Имидж / маска творца в артистическом сообществе начала XX века

В эпоху модерна появляется тип художника, создающего себя-любимого как легенду с помощью манер поведения, одежды, принципов общения…

«Создание маски шло несколькими путями. Создавались собственные, не похожие на другие костюмы, прически, аксессуары, которые придавали художнику маскарадное обличье. Маска диктовала и особый тип поведения: жесты, особенности речи, темы разговоров. Человек надевал определённую личину, создавал определённый образ. В его создании любая мелочь имела значение, вплоть до какой-нибудь «экзотической детали костюма». Вряд ли можно назвать какого-либо художника модерна, не носившего определённую (или меняемую) маску.

Появились маски, необычайно точно отразившие атмосферу, характер эпохи, ставшие символами эпохи. Это - король эстетов М. Кузмин, «француз с Мартиники 18 века», писавший легенду о себе самом; «демоноподобный» К. Бальмонт, принимавший позу великого поэта.  Современники вспоминали стройную, величественно-строгую (в свои двадцать с небольшим лет), с «ложноклассической» шалью на плечах А. Ахматову; «декадентскую мадонну», носившую только белые одежды, «смесь дьяволицы и серафима в оправе из лаликов» (с неизменной лорнеткой в руках) 3. Гиппиус. О последней писал В. Злобин: «Под разными личинами она скрывает настоящее лицо, чтобы никто не догадался, не узнал, кто она, чего она хочет». С восторгом писали в своих мемуарах современники о «петербургской Коломбине» - О. Глебовой-Судейкиной: «Кто она? Бабочка? Коломбина? Или фея из царства кукол в освещении бенгальских огней, где - все - радость и веселье, где праздник длится вечно?» (А. Лурье). В памяти А. Ахматовой танцовщица осталась «Коломбиной десятых годов», неизвестно откуда явившейся в Россию.
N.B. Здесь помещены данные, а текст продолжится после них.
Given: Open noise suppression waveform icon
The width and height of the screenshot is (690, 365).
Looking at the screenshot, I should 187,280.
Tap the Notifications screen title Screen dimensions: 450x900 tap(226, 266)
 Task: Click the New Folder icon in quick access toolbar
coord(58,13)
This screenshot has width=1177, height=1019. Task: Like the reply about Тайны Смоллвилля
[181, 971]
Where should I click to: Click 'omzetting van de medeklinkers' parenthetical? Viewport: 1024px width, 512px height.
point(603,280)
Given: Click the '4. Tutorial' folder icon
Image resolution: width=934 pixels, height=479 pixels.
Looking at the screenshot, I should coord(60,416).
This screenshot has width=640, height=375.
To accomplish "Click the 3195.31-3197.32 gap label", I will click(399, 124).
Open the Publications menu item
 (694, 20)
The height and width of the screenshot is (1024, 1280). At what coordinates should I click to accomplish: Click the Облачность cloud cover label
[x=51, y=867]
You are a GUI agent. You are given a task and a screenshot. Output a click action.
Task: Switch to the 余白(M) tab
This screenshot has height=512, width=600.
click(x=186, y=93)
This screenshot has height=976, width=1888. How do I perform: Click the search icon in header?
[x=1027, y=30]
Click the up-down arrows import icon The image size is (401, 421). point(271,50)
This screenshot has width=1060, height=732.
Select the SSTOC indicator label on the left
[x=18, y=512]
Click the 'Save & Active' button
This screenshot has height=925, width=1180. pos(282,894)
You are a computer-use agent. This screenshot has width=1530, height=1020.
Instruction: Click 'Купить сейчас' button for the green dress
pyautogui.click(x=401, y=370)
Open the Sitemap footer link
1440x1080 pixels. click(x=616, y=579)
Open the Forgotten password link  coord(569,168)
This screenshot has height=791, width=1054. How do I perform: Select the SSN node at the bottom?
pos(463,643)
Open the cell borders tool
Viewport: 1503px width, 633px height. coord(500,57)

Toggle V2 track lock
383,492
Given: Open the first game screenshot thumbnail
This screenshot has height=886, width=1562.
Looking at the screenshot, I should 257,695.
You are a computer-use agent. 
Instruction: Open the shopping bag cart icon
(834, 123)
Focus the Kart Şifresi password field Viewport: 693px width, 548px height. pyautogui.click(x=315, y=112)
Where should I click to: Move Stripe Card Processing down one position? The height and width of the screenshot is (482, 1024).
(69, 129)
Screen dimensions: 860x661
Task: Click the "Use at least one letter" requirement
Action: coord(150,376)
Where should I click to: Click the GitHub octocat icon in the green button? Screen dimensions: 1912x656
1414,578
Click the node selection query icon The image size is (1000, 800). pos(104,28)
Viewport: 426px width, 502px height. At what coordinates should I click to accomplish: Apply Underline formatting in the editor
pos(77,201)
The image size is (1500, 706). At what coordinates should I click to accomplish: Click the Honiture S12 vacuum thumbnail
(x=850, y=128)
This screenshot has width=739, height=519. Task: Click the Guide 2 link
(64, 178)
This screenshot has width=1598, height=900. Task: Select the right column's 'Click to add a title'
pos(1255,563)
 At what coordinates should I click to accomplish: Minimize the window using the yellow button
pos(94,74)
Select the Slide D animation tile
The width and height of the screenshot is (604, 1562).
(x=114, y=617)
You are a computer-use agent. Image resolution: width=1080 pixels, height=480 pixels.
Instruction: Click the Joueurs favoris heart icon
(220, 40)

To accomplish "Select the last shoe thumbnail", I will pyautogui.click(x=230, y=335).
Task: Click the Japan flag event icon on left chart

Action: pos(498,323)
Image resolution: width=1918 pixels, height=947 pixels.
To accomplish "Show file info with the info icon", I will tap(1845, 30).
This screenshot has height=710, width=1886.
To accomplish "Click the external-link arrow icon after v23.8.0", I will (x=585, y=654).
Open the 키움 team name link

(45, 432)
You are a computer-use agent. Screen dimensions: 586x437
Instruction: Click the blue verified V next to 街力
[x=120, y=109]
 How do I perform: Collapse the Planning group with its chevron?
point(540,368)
Но поэтесса через призму времени в облике «белокурого чуда», несмотря на все её очарование, узрела что-то «бездушное», как и полагалось «петербургской кукле, актерке». Эта живая Коломбина, из-за которой было столько самоубийств, ничего не имела общего не только с итальянской комедией, но даже и с его рафинированным французским вариантом.

Некоторые маски вызывали усмешку, но выполняли одну из своих важных функций: они запоминались. Такова была личина М. Волошина. «Ходил он в своеобразной одежде [...], - писал И. Эренбург, - рубашонке, которую он пресерьёзно именовал хитоном. Над ним посмеивались; С. Чёрный писал про «Вакса Калошина».

Жизнь превращалась в театр. К. Чуковский вспоминал о быте Л. Андреева: «Во всём, что окружало Андреева, было что-то декоративное, театральное. Вся обстановка в доме казалась иногда бутафорской; и самый дом - в норвежском стиле, с башней казался вымыслом талантливого режиссера. Костюмы Андреева шли к нему, как к оперному тенору - костюмы художника, спортсмена, моряка. Он носил их, как носят костюмы на сцене».

Обычные поэтические встречи в салоне у 3. Гиппиус, в «башне из слоновой кости» у Вс. Иванова превращались в костюмированные вечера, «с манерностью и театральностью», где каждый являл свою маску, часто стилизованную под античность, средневековье, европейские традиции второй половины XVII- начала XVIII века. В атмосфере безудержной импровизации, безграничной творческой раскованности, чтении и разборе новых произведений рождались многие художественные идеи. «Башня» - это был центр,  где собирались все, «кто задавались созиданием чего-то нового, и те, кто жаждал делиться своими мечтами с подобными искателями». Вся наша модернистская поэзия, по словам С. Маковского, если не вышла, то прошла через неё. Сюда сходился весь артистический Петербург. Здесь можно было встретить К. Бальмонта, А. Ахматову, М. Кузмина, Н. Гумилева, С. Судейкина, Н. Сапунова, В. Пяста, А. Блока, М. Волошина; из Москвы наезжали В. Брюсов, А. Белый, М. Цветаева.

Логическим продолжением «маскарадности» в творчестве и жизни стали настоящие маскарады, «взрыв» которых приходился на зиму 1907-1908 годов. Маскарад - это театрализованный бал, взявший на себя роль «организованной дезорганизации», запланированного и предусмотренного хаоса: «От лёгкой жизни мы сошли с ума / С утра вино, а вечером похмелье» (О. Мандельштам). Маскарад должен был демонстрировать свободу, веселье, непосредственность, которые позволяла надетая личина».

Морозова Е.Н., Маскарад в творчестве и жизни художественной интеллигенции, в Сб.: Бремя развлечений: Otium в Европе. XVIII-XX век / Под ред. Е.В. Дукова, СПб, «Дмитрий Буланин», 2006 г., с. 198-199.